• [What needs to be done]: Please restate word for word only the lines that start at the one containing "Given: Expand the first BATTER tree item" and continue to the final line of the material.

#### Dataset content

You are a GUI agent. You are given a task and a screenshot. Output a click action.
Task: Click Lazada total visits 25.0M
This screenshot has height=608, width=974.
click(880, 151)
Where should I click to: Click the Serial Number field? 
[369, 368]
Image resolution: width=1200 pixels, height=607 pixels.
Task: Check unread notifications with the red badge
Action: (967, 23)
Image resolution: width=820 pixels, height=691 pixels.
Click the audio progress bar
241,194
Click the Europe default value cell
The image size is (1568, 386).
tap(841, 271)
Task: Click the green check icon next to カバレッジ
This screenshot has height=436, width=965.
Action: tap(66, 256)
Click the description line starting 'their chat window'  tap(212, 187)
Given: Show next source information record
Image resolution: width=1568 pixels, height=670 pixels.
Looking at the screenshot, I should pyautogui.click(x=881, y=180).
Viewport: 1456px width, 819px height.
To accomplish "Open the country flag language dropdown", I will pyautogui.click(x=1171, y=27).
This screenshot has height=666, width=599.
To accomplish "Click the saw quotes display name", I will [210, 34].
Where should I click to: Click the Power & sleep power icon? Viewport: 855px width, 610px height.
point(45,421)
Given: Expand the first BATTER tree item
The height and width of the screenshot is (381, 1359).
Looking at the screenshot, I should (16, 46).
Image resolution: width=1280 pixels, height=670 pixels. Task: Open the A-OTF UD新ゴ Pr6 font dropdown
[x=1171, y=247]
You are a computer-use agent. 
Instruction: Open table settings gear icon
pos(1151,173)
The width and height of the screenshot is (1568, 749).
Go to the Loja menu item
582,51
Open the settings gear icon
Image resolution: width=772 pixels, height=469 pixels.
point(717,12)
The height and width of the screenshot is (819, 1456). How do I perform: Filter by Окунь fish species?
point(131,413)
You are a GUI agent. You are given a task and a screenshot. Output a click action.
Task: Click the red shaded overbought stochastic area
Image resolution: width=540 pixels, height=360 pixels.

########

• [Written solution]:
Given: Expand the first BATTER tree item
The height and width of the screenshot is (381, 1359).
Looking at the screenshot, I should (16, 46).
Image resolution: width=1280 pixels, height=670 pixels. Task: Open the A-OTF UD新ゴ Pr6 font dropdown
[x=1171, y=247]
You are a computer-use agent. 
Instruction: Open table settings gear icon
pos(1151,173)
The width and height of the screenshot is (1568, 749).
Go to the Loja menu item
582,51
Open the settings gear icon
Image resolution: width=772 pixels, height=469 pixels.
point(717,12)
The height and width of the screenshot is (819, 1456). How do I perform: Filter by Окунь fish species?
point(131,413)
You are a GUI agent. You are given a task and a screenshot. Output a click action.
Task: Click the red shaded overbought stochastic area
Image resolution: width=540 pixels, height=360 pixels.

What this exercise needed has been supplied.